You might hear, or think, that we should ignore it—hey, it’s not “real.” But online harassment is actually hurtful, silencing, and even threatening IRL. So what can we do to change that? Here are our tips on how to Be That Guy online so that everyone feels safe and respected.
- Be That Guy Who Doesn’t Harass People: It’s that simple. Look at what you post online honestly, and make changes if you need to. Keep it as respectful. Don’t use sexist language. Don’t post anyone’s private information online. If you disagree with someone, critique their argument, but not them personally. Respect the ideas of others, and know when to move on and ignore.
- Be That Guy Who Understands It’s A Big Problem: Understand that there’s a huge spectrum of online harassment, including insults, threats, stealing and sharing of private materials, hacking into accounts, and more. Understand that 77% of sexist comments are against women. Understand that online harassment has led to women filing police reports, canceling events, and leaving their homes. If you hear someone minimizing the effects of online harassment, speak up.
- Be That Guy Who Calls It Out: If you see a problematic comment online, call it out. Don’t attack the person making the comment, but point out specifically what you take issue with. Not sure what to stay? Start with, “This comment makes me feel uncomfortable because…” If they continue to harass, report them.
- Be That Guy Who Accepts No Excuse: We can’t shrug internet harassment off or tell people who experience harassment to toughen up. If you witness someone excusing harassment, let them know that it’s not acceptable and it’s up to us to set the standard. Everyone has the right to be online without fear of harassment or violence.
- Be That Guy Who Supports Women—And Pretty Much Everyone—Online: When you agree with something a woman says online, support them. Like the post, write a supportive comment, or share with your friends.

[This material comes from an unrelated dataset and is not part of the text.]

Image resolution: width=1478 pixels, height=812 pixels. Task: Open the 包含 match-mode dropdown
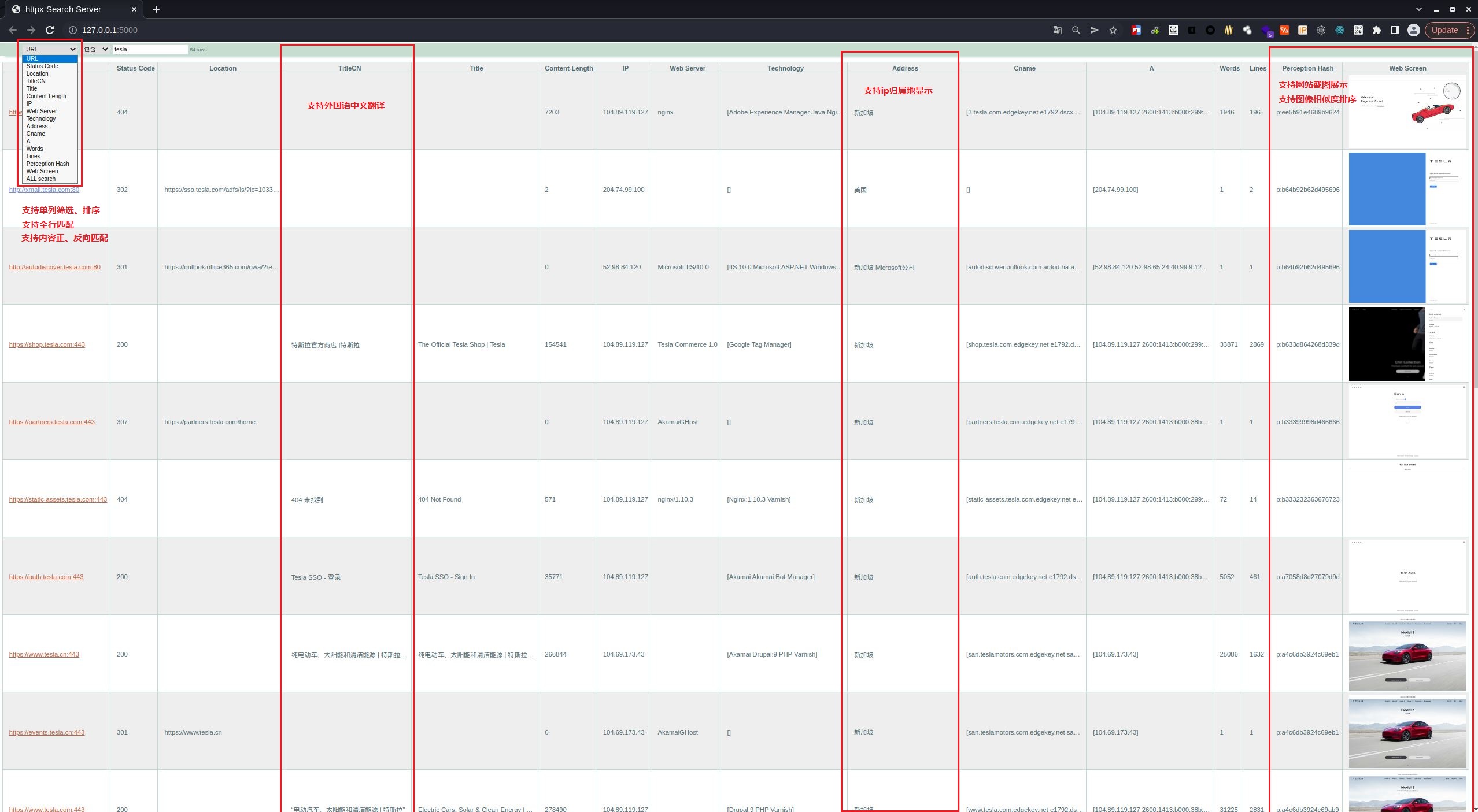pos(95,49)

Join the chorus of guys who actively stand for respect for all. By visibly supporting women, you’re helping to make a supportive and encouraging environment for everyone.
- Be That Guy Who Doesn’t Mansplain: Mansplaining is when a guy explains something to a woman that doesn’t really need to be explained. It can come off as patronizing and clueless, and isn’t actually helpful. Be mindful of how to engage with women online, and if you catch yourself trying to school someone, stop.
- Be That Guy Who Believes Survivors: Survivors are often told that whatever happened to them is not a big deal. Many times they’re completely ignored. Believe the women who come forward and, if they choose to share their story, support them publicly. Discrediting women survivors silences them. Support survivors to silence the harassers instead.
- Be That Guy Who Knows It’s Never the Survivor’s Fault: People commonly blame survivors of online harassment by saying that the survivor shouldn’t have been so brazen, shouldn’t have posted certain pictures or information, or should have known to not engage on a particular website. Shift the blame. Know that the responsibility lies with the person who harasses. State this position publicly and you’ll encourage others to do so too.
- Be That Guy Who Signal-Boosts: Be aware of how your voice is received in your online communities, and use your voice to highlight those of women who talk about violence against women and share their experiences. Always give credit, show appreciation where it’s due, and share supportive comments.
- Be That Guy Who Holds Digital Platforms Accountable: Call on websites and platforms to enact and enforce anti-harassment policies. Report offensive comments. Signal-boost articles that call for better anti-harassment. Submit feedback to your social media and website communities on their policies. When we hold online institutions accountable, we make the internet safer—and more fun—for everyone.